The BNP leader apparently accepted last week that his party's constitution may breach race-relations legislation. Mr Griffin agreed to use "all reasonable endeavours" to change his party's rules barring black, Asian and Jewish people, after being taken to court by the Equality and Human Rights Commission. It has agreed not to accept new members until its membership rules are altered.
However, its constitution will not be reformed before next month, while the case against it has been adjourned until January. In a letter to the BBC's director general, Mark Thompson, Mr Hain said that the corporation would be offering coverage to an illegally constituted party by handing Mr Griffin a place on Thursday's Question Time panel. The BBC maintains that its decision to invite Mr Griffin was made to fulfil its obligation to offer impartial coverage after the BNP won two seats in the European parliament in June.
"Now that the BNP has accepted it is at present an unlawful body, it would be perverse for you to maintain that it is just like any other democratically elected party," Mr Hain writes. "If you do not review the decision you may run the very serious risk of legal challenge, in addition to the moral objections that I make. In my view, your approach is unreasonable, irrational and unlawful."

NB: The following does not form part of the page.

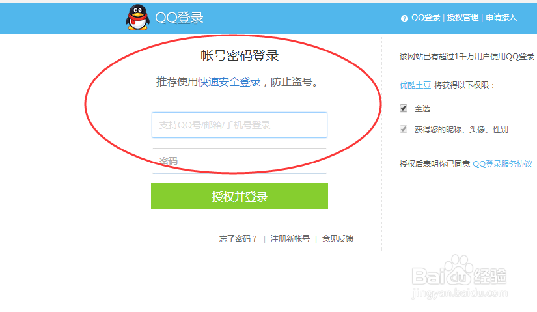
Task: Click the 帐号密码登录 heading
Action: [240, 55]
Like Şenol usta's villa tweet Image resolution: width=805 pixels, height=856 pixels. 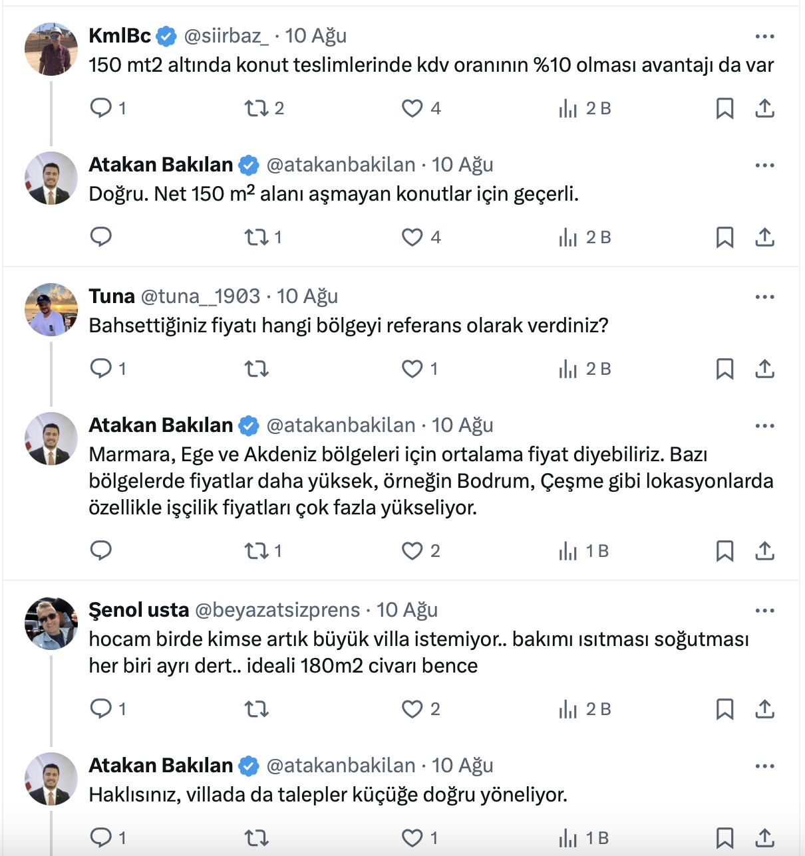tap(412, 709)
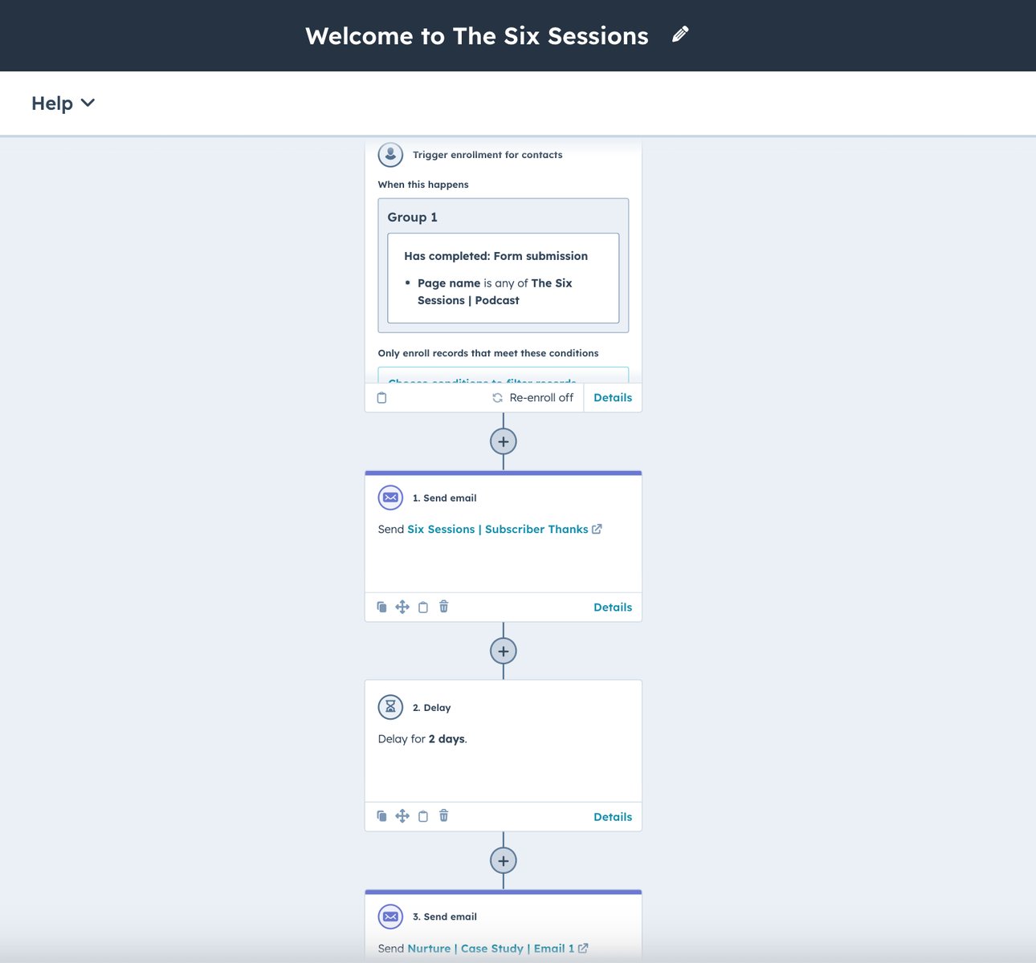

The Government's decision to send a representative to appear on the show opposite Mr Griffin has split the Cabinet, with Mr Hain and the Home Secretary, Alan Johnson, refusing to take part. Jack Straw, the Justice Secretary, has agreed to go on after the Cabinet decided against simply leaving an empty chair on the panel. Chris Huhne, the home affairs spokesman for the Liberal Democrats, and Baroness Sayeeda Warsi, the shadow minister for community cohesion, will also take part, along with the black playwright Bonnie Greer.
A BBC spokesman said that it did not take a view on the BNP's legality. "If there were to be an election tomorrow, the BNP would be able to stand," he said.
The media regulator, Ofcom, confirmed that the BBC was under no legal obligation to invite the far-right party on to the programme and was acting under its own interpretation of impartiality. "It is a matter for the BBC Trust [the corporation's governing body] if it wishes to invite BNP on to a programme," a source said.
The trust's chairman, Sir Michael Lyons, has told Mr Hain that he could take a view on the matter as a "last stage of the complaints process" should Mr Thompson fail to resolve the issue.
Dozens of BBC workers are planning to join a protest against Mr Griffin's appearance outside the BBC's Television Centre in west London, where it is believed the programme will be recorded on Thursday evening. The broadcasting industry union, Bectu, has also warned Mr Thompson that it will launch industrial action if members are forced to work on the programme.
Mr Griffin attempted to play down his Question Time debut yesterday, claiming that, while it signalled his party had "arrived in the British political system", it was "not hugely important".